> EXERCISE PROMPT
Write out the rows from the line containing "At what coordinates" through the line containing "coord(133,527)", both included. Leave the pictures out.

> RECORD EXTRACTS
========================

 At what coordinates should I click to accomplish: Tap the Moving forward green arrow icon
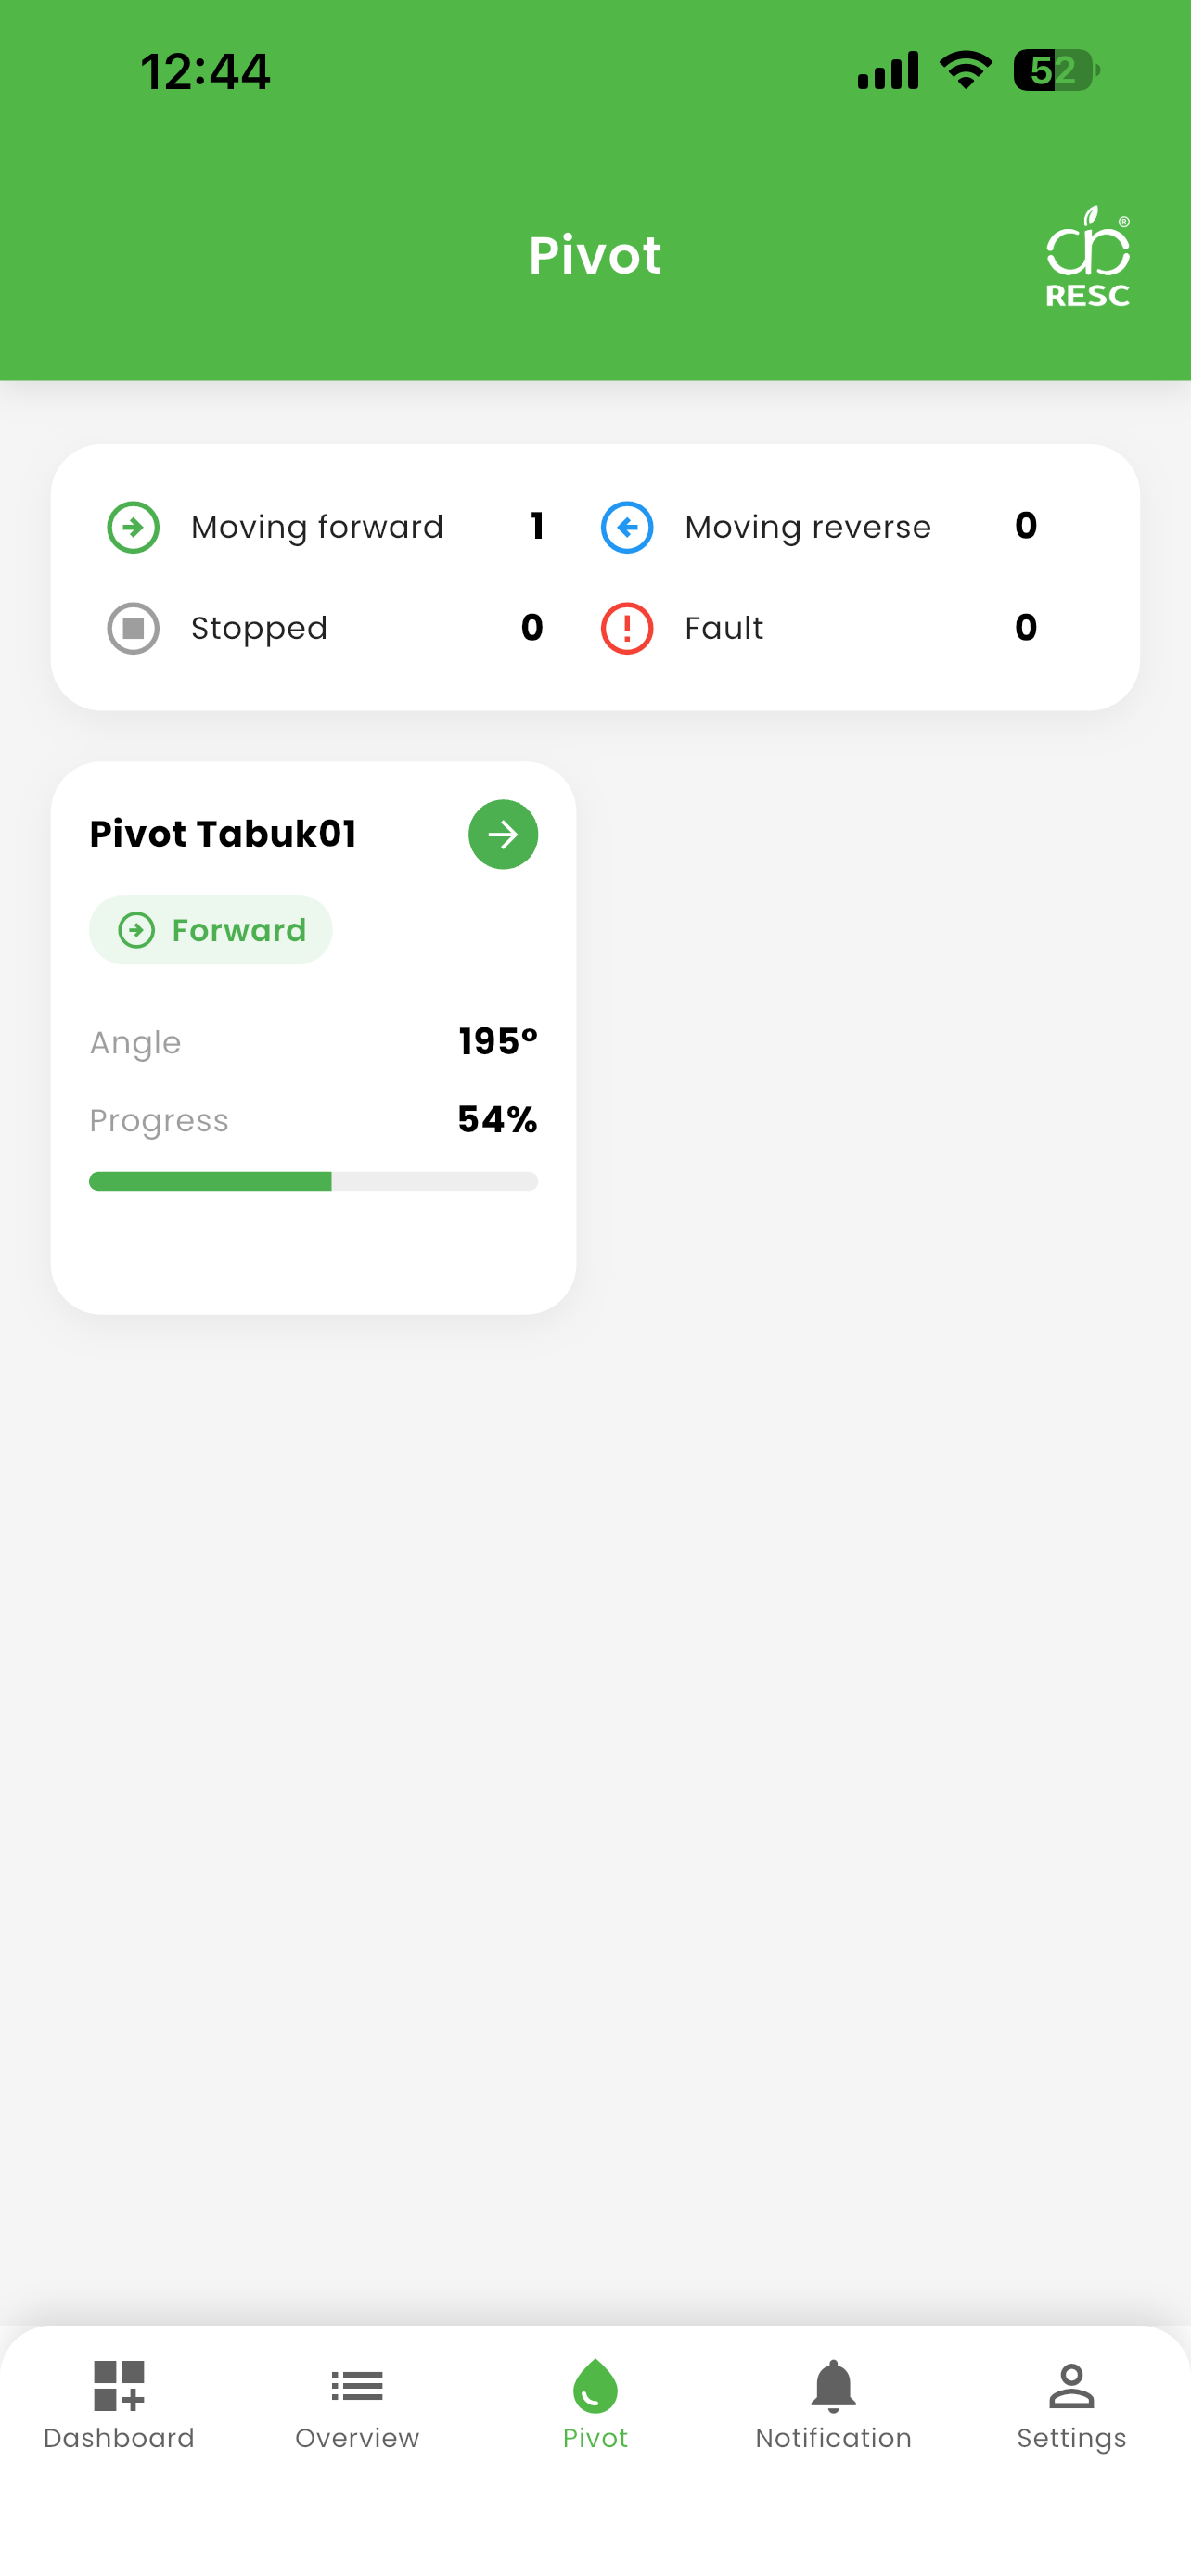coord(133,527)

========================

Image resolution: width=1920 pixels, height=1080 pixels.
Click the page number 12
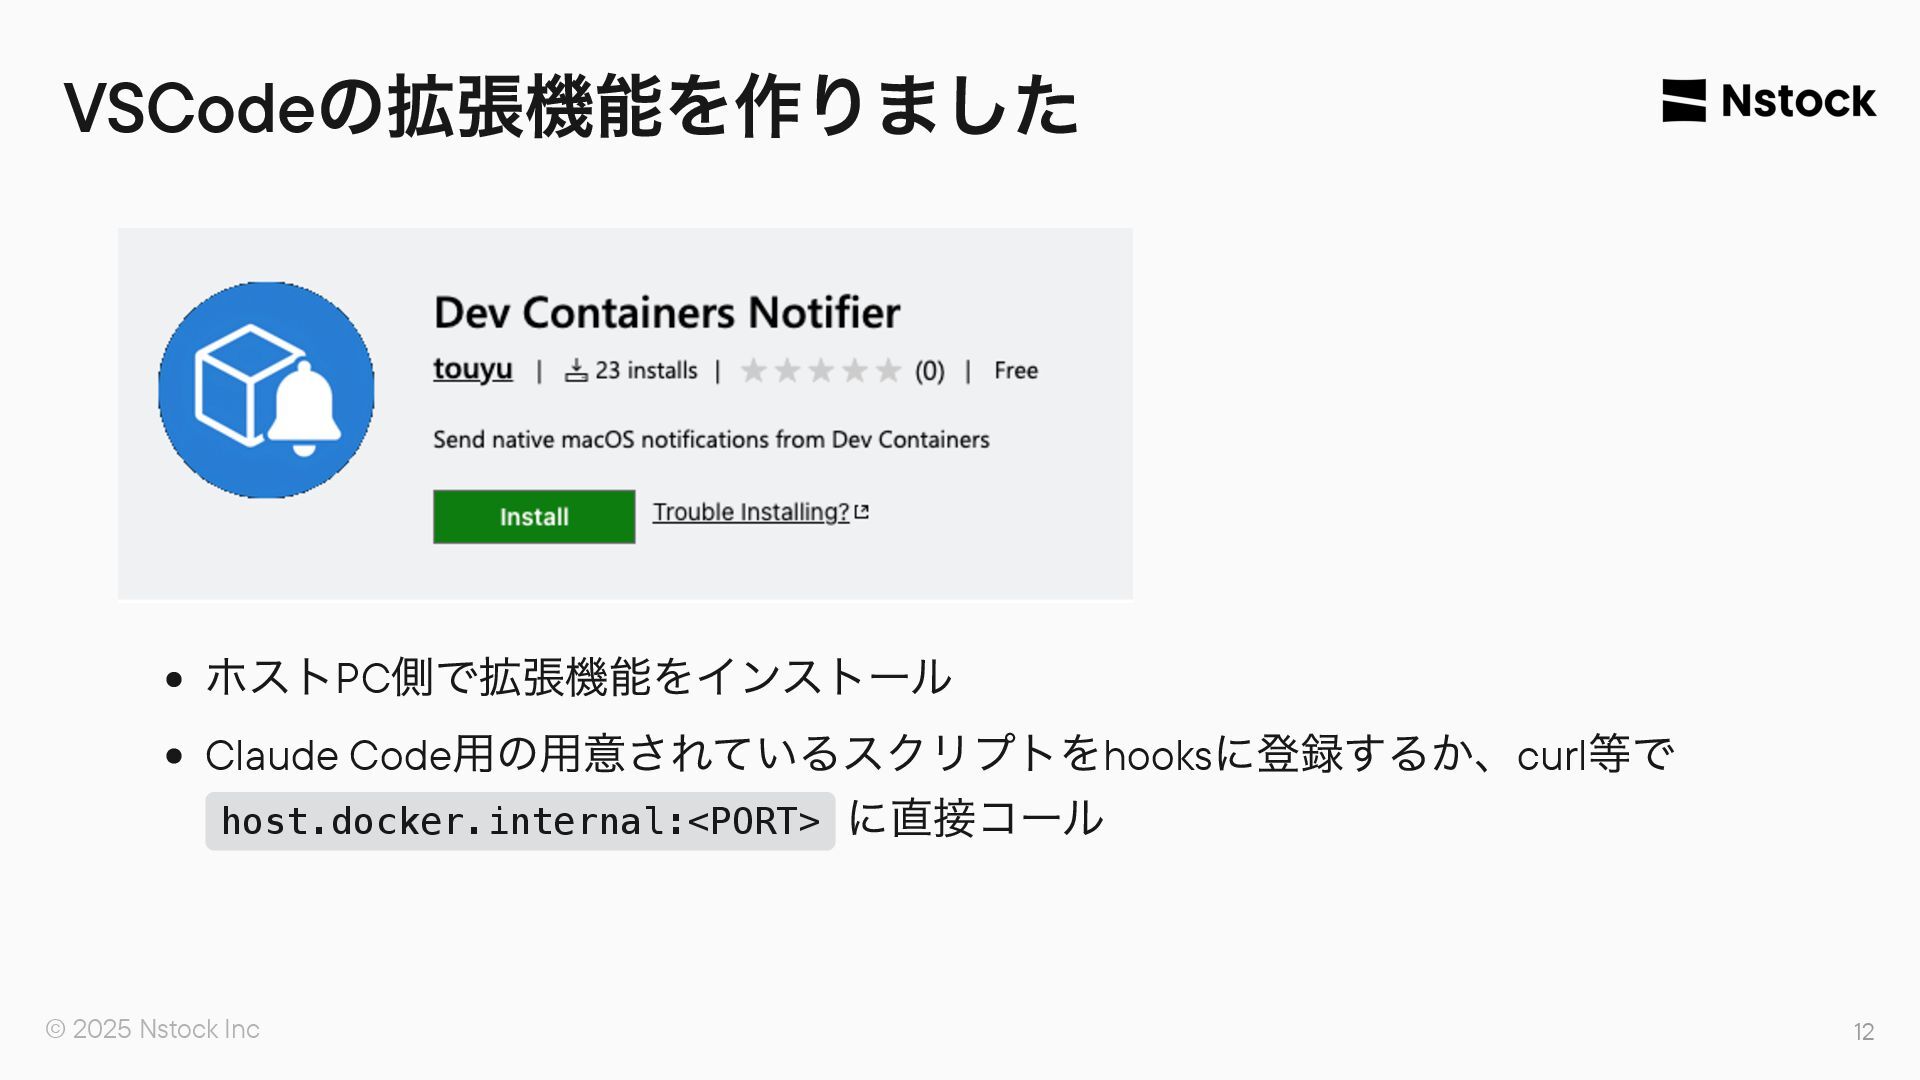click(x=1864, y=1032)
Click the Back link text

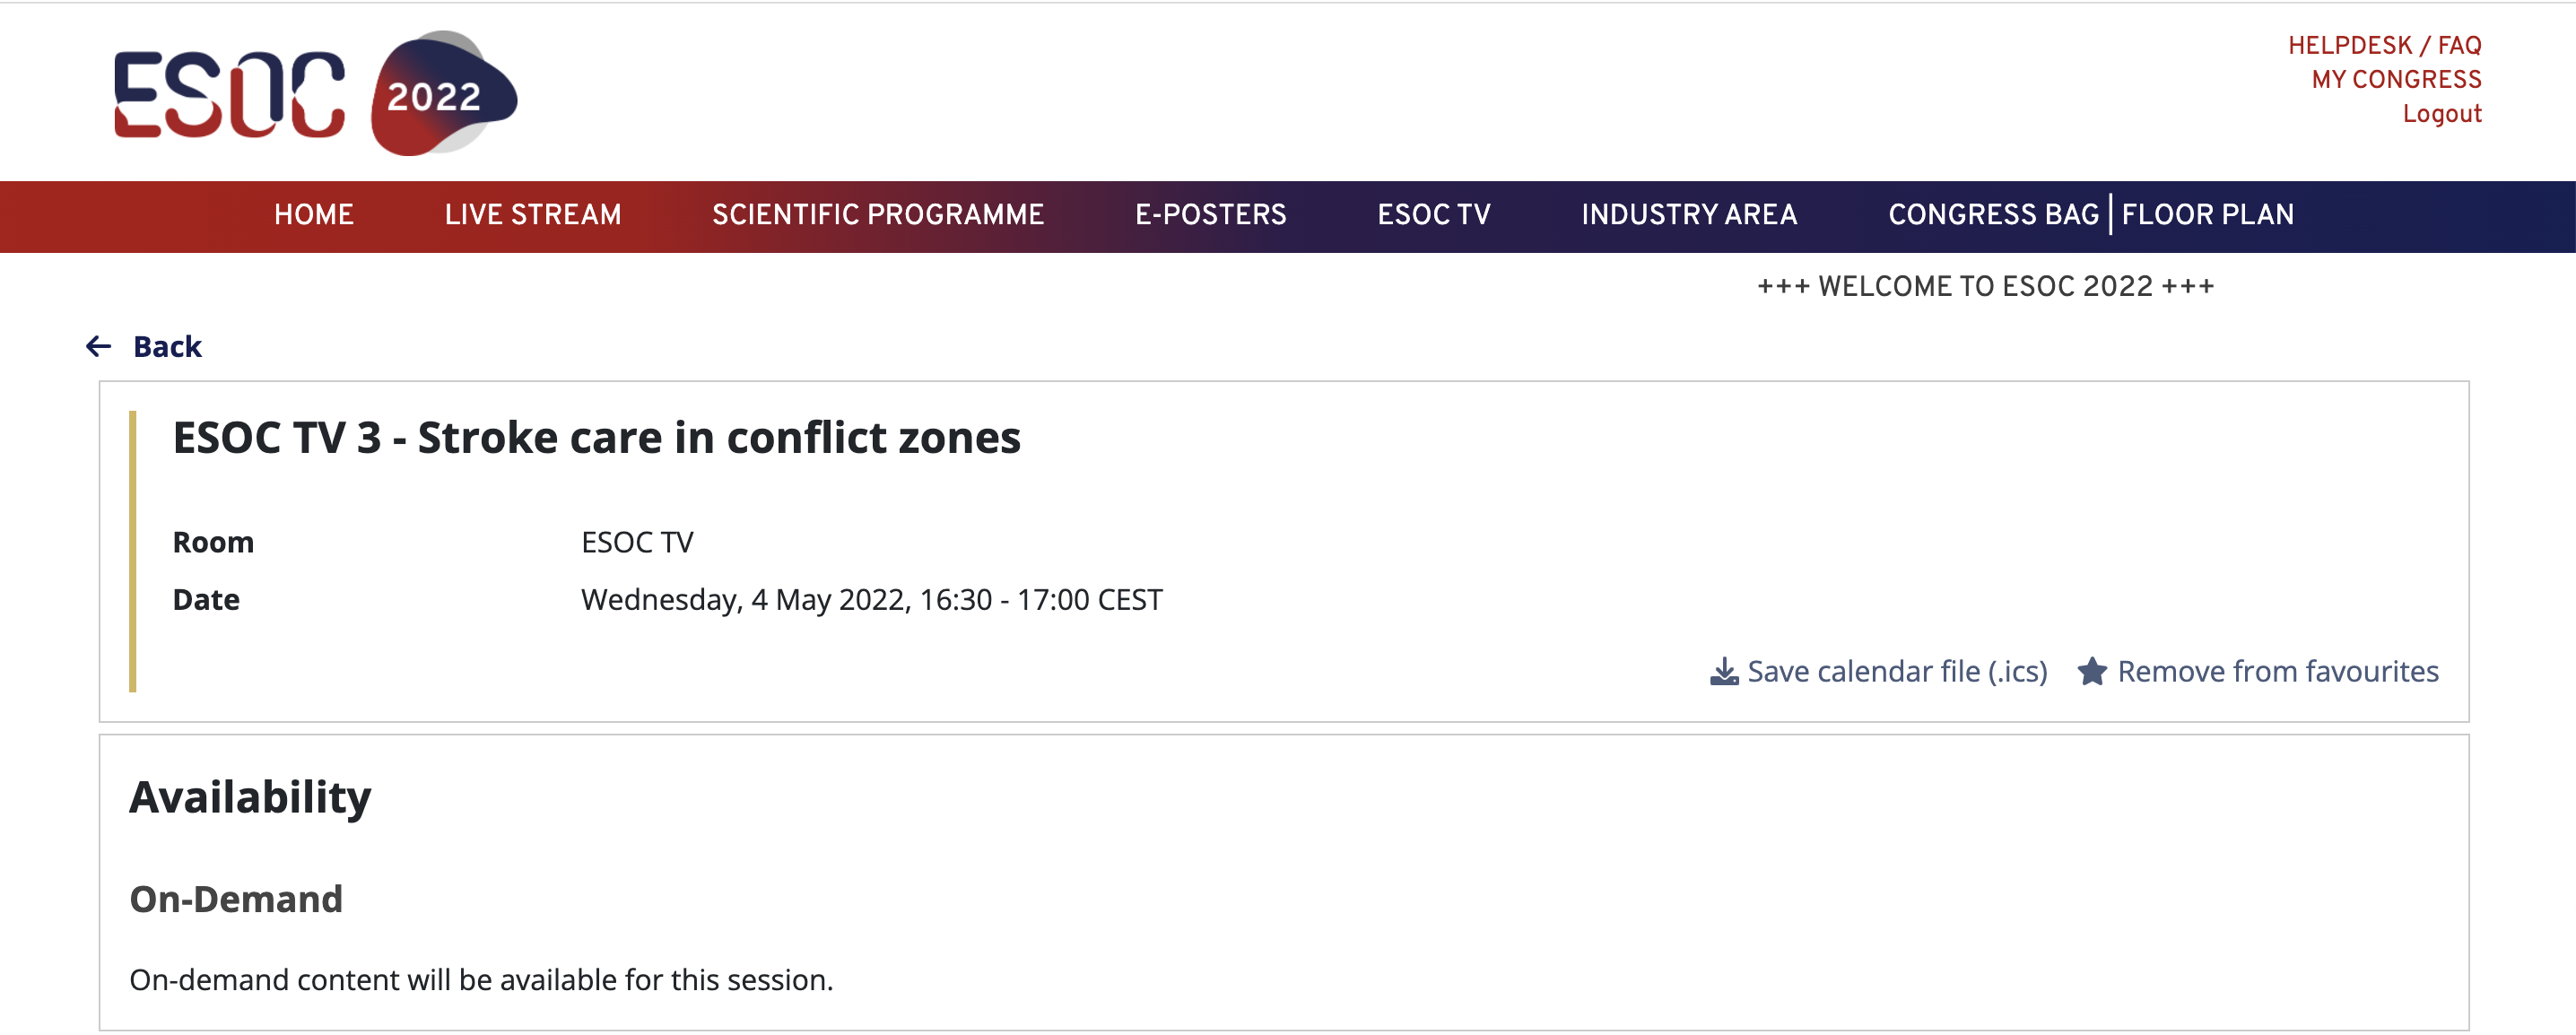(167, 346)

========================

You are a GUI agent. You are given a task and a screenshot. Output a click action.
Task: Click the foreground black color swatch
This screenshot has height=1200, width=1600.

========================

> FULL RESPONSE
 At what coordinates should I click to accomplish: Tap the Moving forward green arrow icon
coord(133,527)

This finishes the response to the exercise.